Stored data entries
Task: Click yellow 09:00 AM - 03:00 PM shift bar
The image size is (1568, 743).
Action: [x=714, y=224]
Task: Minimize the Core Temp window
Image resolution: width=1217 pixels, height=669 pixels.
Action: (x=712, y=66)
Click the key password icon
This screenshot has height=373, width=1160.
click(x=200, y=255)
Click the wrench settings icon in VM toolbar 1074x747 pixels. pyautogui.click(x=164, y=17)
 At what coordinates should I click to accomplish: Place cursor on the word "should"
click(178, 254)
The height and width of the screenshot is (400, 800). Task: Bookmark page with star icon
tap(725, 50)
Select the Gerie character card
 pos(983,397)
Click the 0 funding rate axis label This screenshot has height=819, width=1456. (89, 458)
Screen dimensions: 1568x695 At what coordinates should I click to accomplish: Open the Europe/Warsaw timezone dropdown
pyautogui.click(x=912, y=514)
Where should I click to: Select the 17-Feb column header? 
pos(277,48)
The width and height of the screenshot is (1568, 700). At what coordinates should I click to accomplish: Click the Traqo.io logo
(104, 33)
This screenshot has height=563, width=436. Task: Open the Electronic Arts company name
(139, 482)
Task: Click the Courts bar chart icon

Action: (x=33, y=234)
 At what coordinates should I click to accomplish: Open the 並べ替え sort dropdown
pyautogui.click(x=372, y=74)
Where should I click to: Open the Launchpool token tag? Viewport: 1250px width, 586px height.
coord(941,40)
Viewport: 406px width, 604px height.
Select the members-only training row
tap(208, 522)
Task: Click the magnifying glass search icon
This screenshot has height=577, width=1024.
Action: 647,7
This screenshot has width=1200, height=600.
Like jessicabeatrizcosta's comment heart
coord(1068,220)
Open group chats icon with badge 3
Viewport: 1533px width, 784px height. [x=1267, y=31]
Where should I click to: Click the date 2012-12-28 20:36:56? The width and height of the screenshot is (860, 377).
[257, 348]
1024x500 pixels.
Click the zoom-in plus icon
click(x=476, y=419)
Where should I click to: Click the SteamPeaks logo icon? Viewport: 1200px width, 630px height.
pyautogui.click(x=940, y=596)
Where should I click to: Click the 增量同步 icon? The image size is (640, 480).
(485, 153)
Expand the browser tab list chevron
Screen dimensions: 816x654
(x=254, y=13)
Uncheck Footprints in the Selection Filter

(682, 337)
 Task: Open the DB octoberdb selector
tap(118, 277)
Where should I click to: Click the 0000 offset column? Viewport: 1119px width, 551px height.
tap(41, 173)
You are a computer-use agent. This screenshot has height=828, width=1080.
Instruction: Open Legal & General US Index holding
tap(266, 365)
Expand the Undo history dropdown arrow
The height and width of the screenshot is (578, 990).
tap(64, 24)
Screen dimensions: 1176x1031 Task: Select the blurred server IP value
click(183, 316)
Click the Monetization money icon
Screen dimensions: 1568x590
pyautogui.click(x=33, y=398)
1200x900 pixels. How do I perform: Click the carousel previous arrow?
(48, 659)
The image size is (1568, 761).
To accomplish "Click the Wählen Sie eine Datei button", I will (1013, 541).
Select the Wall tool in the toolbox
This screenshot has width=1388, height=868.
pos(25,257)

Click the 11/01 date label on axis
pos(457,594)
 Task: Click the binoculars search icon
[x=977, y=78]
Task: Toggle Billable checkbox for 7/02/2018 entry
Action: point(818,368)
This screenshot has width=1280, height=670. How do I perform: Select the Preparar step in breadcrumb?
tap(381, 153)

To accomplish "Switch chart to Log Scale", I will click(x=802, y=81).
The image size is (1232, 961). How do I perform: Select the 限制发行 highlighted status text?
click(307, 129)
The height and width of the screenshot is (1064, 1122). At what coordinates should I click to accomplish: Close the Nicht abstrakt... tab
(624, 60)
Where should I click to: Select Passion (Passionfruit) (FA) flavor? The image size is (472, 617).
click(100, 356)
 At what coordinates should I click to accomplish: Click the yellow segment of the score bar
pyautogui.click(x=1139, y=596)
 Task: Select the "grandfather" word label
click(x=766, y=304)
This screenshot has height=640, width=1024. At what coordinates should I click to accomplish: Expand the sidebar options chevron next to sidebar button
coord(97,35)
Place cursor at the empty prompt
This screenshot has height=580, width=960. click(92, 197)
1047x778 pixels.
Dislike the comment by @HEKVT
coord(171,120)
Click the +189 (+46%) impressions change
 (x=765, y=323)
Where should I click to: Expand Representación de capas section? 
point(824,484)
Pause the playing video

▶ [What to do] Transcribe all the entries, keeping each one exactly as it is.

▶ [Task solution]
Task: Click yellow 09:00 AM - 03:00 PM shift bar
The image size is (1568, 743).
Action: [x=714, y=224]
Task: Minimize the Core Temp window
Image resolution: width=1217 pixels, height=669 pixels.
Action: (x=712, y=66)
Click the key password icon
This screenshot has height=373, width=1160.
click(x=200, y=255)
Click the wrench settings icon in VM toolbar 1074x747 pixels. pyautogui.click(x=164, y=17)
 At what coordinates should I click to accomplish: Place cursor on the word "should"
click(178, 254)
The height and width of the screenshot is (400, 800). Task: Bookmark page with star icon
tap(725, 50)
Select the Gerie character card
 pos(983,397)
Click the 0 funding rate axis label This screenshot has height=819, width=1456. (89, 458)
Screen dimensions: 1568x695 At what coordinates should I click to accomplish: Open the Europe/Warsaw timezone dropdown
pyautogui.click(x=912, y=514)
Where should I click to: Select the 17-Feb column header? 
pos(277,48)
The width and height of the screenshot is (1568, 700). At what coordinates should I click to accomplish: Click the Traqo.io logo
(104, 33)
This screenshot has height=563, width=436. Task: Open the Electronic Arts company name
(139, 482)
Task: Click the Courts bar chart icon

Action: (x=33, y=234)
 At what coordinates should I click to accomplish: Open the 並べ替え sort dropdown
pyautogui.click(x=372, y=74)
Where should I click to: Open the Launchpool token tag? Viewport: 1250px width, 586px height.
coord(941,40)
Viewport: 406px width, 604px height.
Select the members-only training row
tap(208, 522)
Task: Click the magnifying glass search icon
This screenshot has height=577, width=1024.
Action: 647,7
This screenshot has width=1200, height=600.
Like jessicabeatrizcosta's comment heart
coord(1068,220)
Open group chats icon with badge 3
Viewport: 1533px width, 784px height. [x=1267, y=31]
Where should I click to: Click the date 2012-12-28 20:36:56? The width and height of the screenshot is (860, 377).
[257, 348]
1024x500 pixels.
Click the zoom-in plus icon
click(x=476, y=419)
Where should I click to: Click the SteamPeaks logo icon? Viewport: 1200px width, 630px height.
pyautogui.click(x=940, y=596)
Where should I click to: Click the 增量同步 icon? The image size is (640, 480).
(485, 153)
Expand the browser tab list chevron
Screen dimensions: 816x654
(x=254, y=13)
Uncheck Footprints in the Selection Filter

(682, 337)
 Task: Open the DB octoberdb selector
tap(118, 277)
Where should I click to: Click the 0000 offset column? Viewport: 1119px width, 551px height.
tap(41, 173)
You are a computer-use agent. This screenshot has height=828, width=1080.
Instruction: Open Legal & General US Index holding
tap(266, 365)
Expand the Undo history dropdown arrow
The height and width of the screenshot is (578, 990).
tap(64, 24)
Screen dimensions: 1176x1031 Task: Select the blurred server IP value
click(183, 316)
Click the Monetization money icon
Screen dimensions: 1568x590
pyautogui.click(x=33, y=398)
1200x900 pixels. How do I perform: Click the carousel previous arrow?
(48, 659)
The image size is (1568, 761).
To accomplish "Click the Wählen Sie eine Datei button", I will (1013, 541).
Select the Wall tool in the toolbox
This screenshot has width=1388, height=868.
pos(25,257)

Click the 11/01 date label on axis
pos(457,594)
 Task: Click the binoculars search icon
[x=977, y=78]
Task: Toggle Billable checkbox for 7/02/2018 entry
Action: point(818,368)
This screenshot has width=1280, height=670. How do I perform: Select the Preparar step in breadcrumb?
tap(381, 153)

To accomplish "Switch chart to Log Scale", I will click(x=802, y=81).
The image size is (1232, 961). How do I perform: Select the 限制发行 highlighted status text?
click(307, 129)
The height and width of the screenshot is (1064, 1122). At what coordinates should I click to accomplish: Close the Nicht abstrakt... tab
(624, 60)
Where should I click to: Select Passion (Passionfruit) (FA) flavor? The image size is (472, 617).
click(100, 356)
 At what coordinates should I click to accomplish: Click the yellow segment of the score bar
pyautogui.click(x=1139, y=596)
 Task: Select the "grandfather" word label
click(x=766, y=304)
This screenshot has height=640, width=1024. At what coordinates should I click to accomplish: Expand the sidebar options chevron next to sidebar button
coord(97,35)
Place cursor at the empty prompt
This screenshot has height=580, width=960. click(92, 197)
1047x778 pixels.
Dislike the comment by @HEKVT
coord(171,120)
Click the +189 (+46%) impressions change
 (x=765, y=323)
Where should I click to: Expand Representación de capas section? 
point(824,484)
Pause the playing video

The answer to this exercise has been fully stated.